#### [What you should do]
Pictures stay out of the copy. Transcribe exactly the lines from the line with "This screenshot has" through the final line of the records.

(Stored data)
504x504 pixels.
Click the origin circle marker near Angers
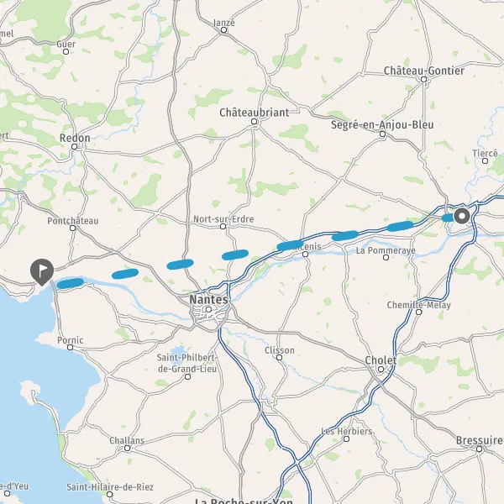pos(462,216)
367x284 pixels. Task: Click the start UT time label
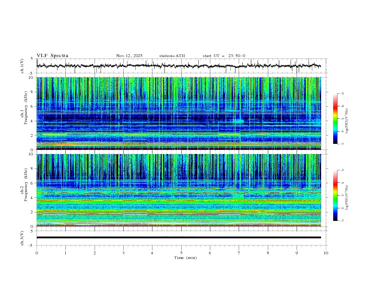pyautogui.click(x=224, y=56)
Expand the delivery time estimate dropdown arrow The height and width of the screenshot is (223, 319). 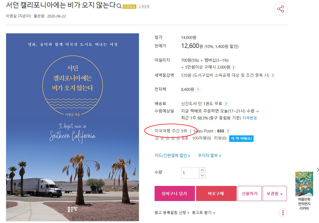pyautogui.click(x=257, y=111)
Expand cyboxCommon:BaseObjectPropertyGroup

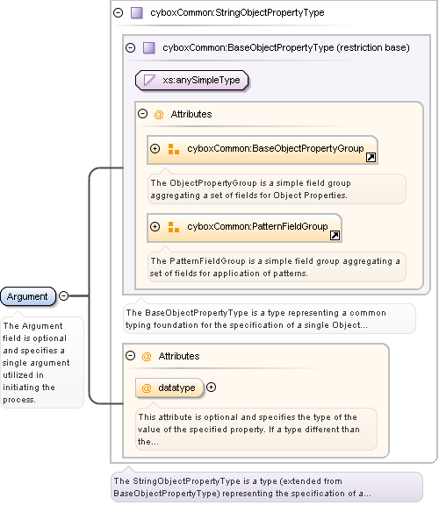point(155,148)
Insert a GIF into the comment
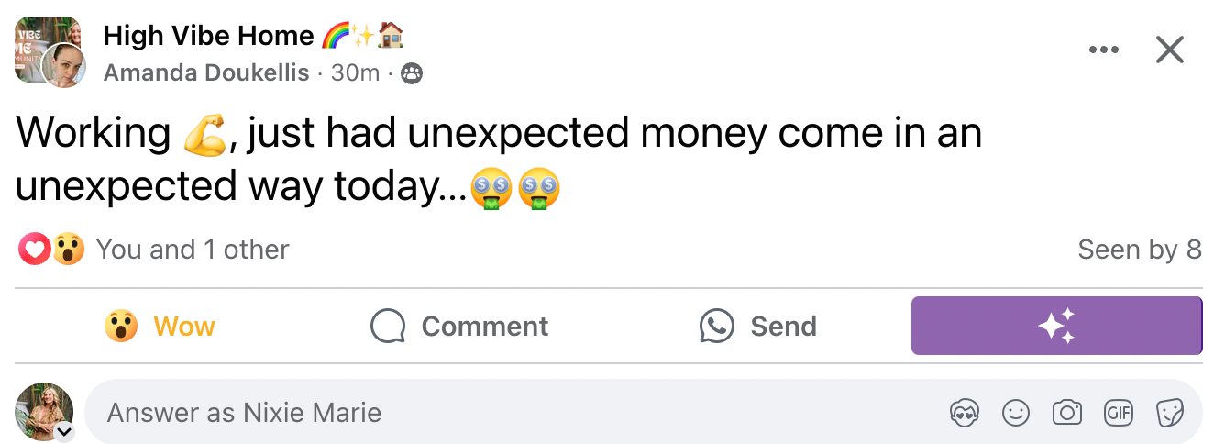Screen dimensions: 1225x444 point(1118,413)
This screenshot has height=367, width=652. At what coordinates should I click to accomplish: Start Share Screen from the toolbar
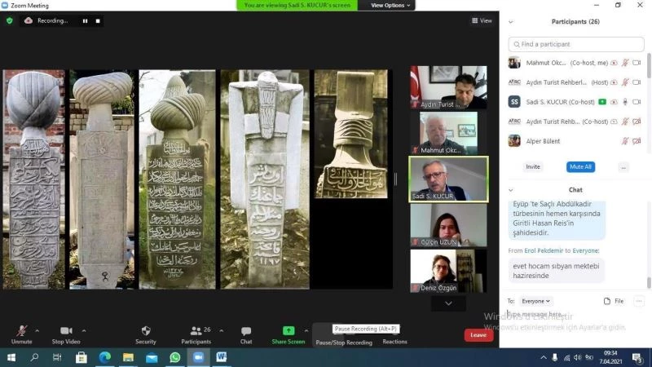click(289, 334)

#### [Finished exercise]
This screenshot has height=367, width=652. At what coordinates should I click to accomplish: Start Share Screen from the toolbar
click(289, 334)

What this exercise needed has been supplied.